OAuth在授权之上构建身份验证:用户将对其身份的访问委托给应用程序,然后应用程序成为身份API的消费者,从而找出是谁首先授权了客户端http://oauth.net/articles/authentication/
OpenID证明你是谁。
OAuth授予对授权方提供的特性的访问权。
我想谈谈这个问题的一个特定方面,如以下评论所述:
OAuth:在授予某些特性的访问权限之前,必须进行身份验证,对吗?所以OAuth =什么OpenId +授予访问某些功能?- Hassan Makarov 6月21日1:57
是的……也没有。答案很微妙,所以请耐心听我说。
当OAuth流将您重定向到目标服务(即OAuth提供者)时,您很可能需要在将令牌交还给客户机应用程序/服务之前使用该服务进行身份验证。然后,生成的令牌允许客户端应用程序代表给定用户发出请求。
注意最后一句话的一般性:具体来说,我写的是“代表给定用户”,而不是“代表您”。一个常见的错误是假设“拥有与给定用户拥有的资源交互的能力”意味着“您和目标资源的所有者是同一人”。
不要犯这样的错误。
虽然您确实使用OAuth提供者进行身份验证(例如,通过用户名和密码,或者SSL客户端证书或其他方式),但客户端获得的回报不应该被视为身份证明。例如,在一个流中,对另一个用户的资源的访问被委托给您(通过代理,OAuth客户端)。授权并不意味着身份验证。
要处理身份验证,您可能需要研究OpenID Connect,它本质上是OAuth 2.0设置的基础之上的另一层。以下是关于OpenID Connect(在我看来)最突出的一点(来自https://oauth.net/articles/authentication/):)

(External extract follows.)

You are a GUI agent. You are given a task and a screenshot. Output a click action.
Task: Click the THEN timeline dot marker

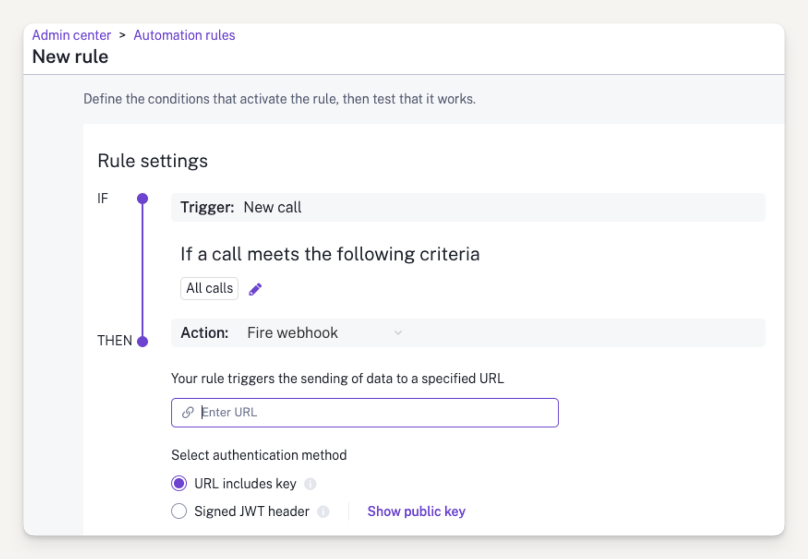tap(143, 341)
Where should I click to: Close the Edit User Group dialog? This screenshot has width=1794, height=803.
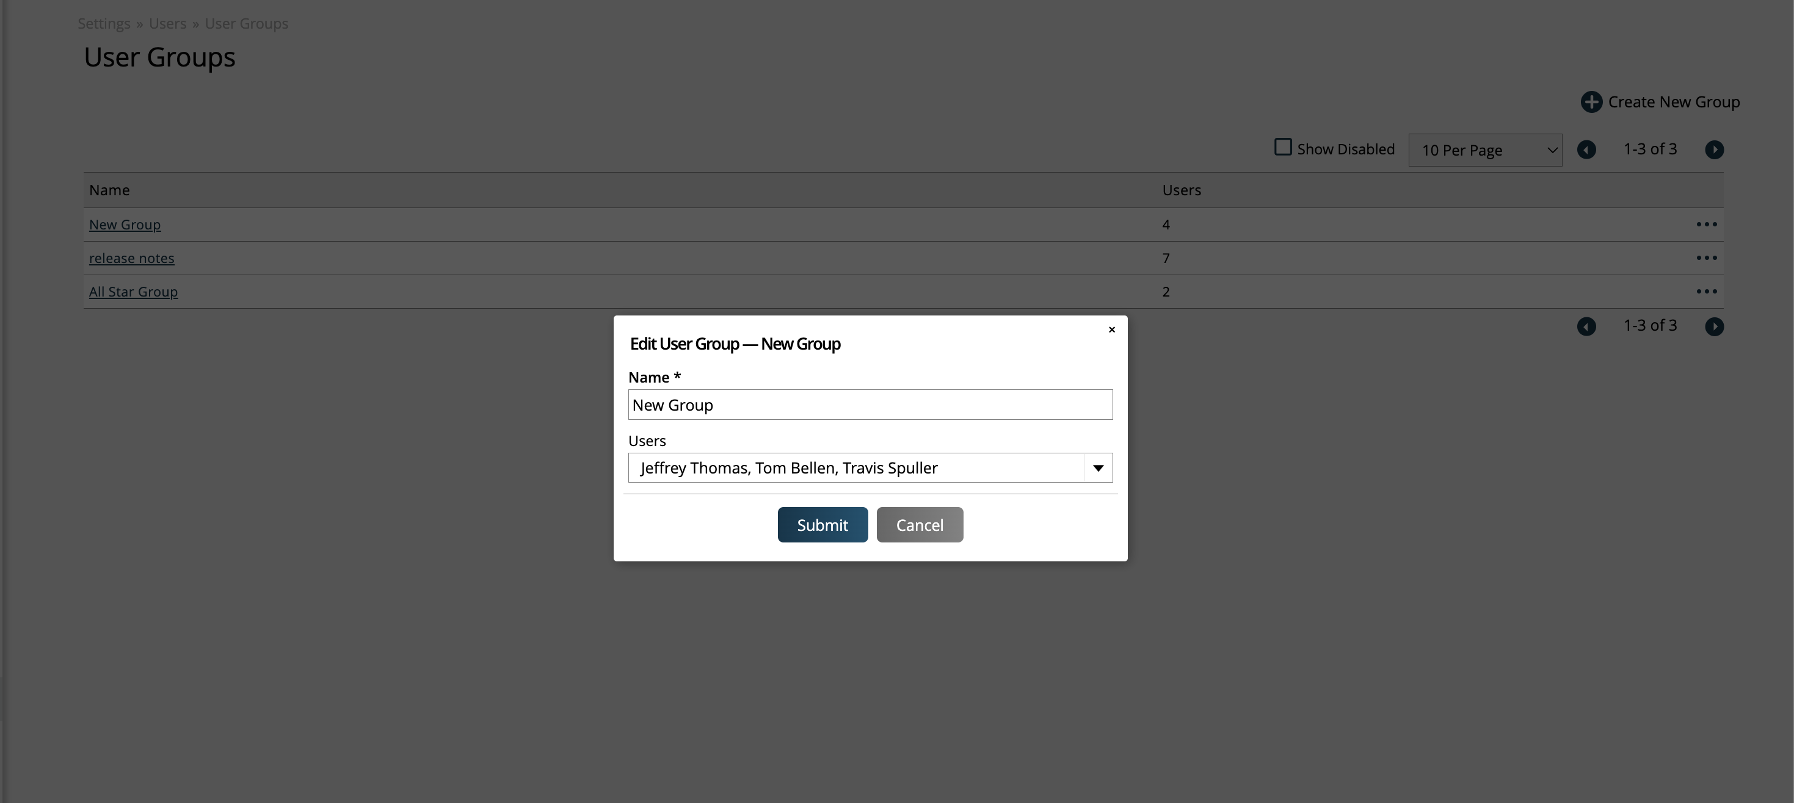(x=1112, y=330)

OpenID Connect is an open standard published in early 2014 that defines an interoperable way to use OAuth 2.0 to perform user authentication. In essence, it is a widely published recipe for chocolate fudge that has been tried and tested by a wide number and variety of experts. Instead of building a different protocol to each potential identity provider, an application can speak one protocol to as many providers as they want to work with. Since it's an open standard, OpenID Connect can be implemented by anyone without restriction or intellectual property concerns. OpenID Connect is built directly on OAuth 2.0 and in most cases is deployed right along with (or on top of) an OAuth infrastructure. OpenID Connect also uses the JSON Object Signing And Encryption (JOSE) suite of specifications for carrying signed and encrypted information around in different places. In fact, an OAuth 2.0 deployment with JOSE capabilities is already a long way to defining a fully compliant OpenID Connect system, and the delta between the two is relatively small. But that delta makes a big difference, and OpenID Connect manages to avoid many of the pitfalls discussed above by adding several key components to the OAuth base: [...]
The document then goes on to describe (among other things) token IDs and a UserInfo endpoint. The former provides a set of claims (who you are, when the token was issued, etc, and possibly a signature to verify the authenticity of the token via a published public key without having to ask the upstream service), and the latter provides a means of e.g. asking for the user's first/last name, email, and similar bits of info, all in a standardized way (as opposed to the ad-hoc extensions to OAuth that people used before OpenID Connect standardized things).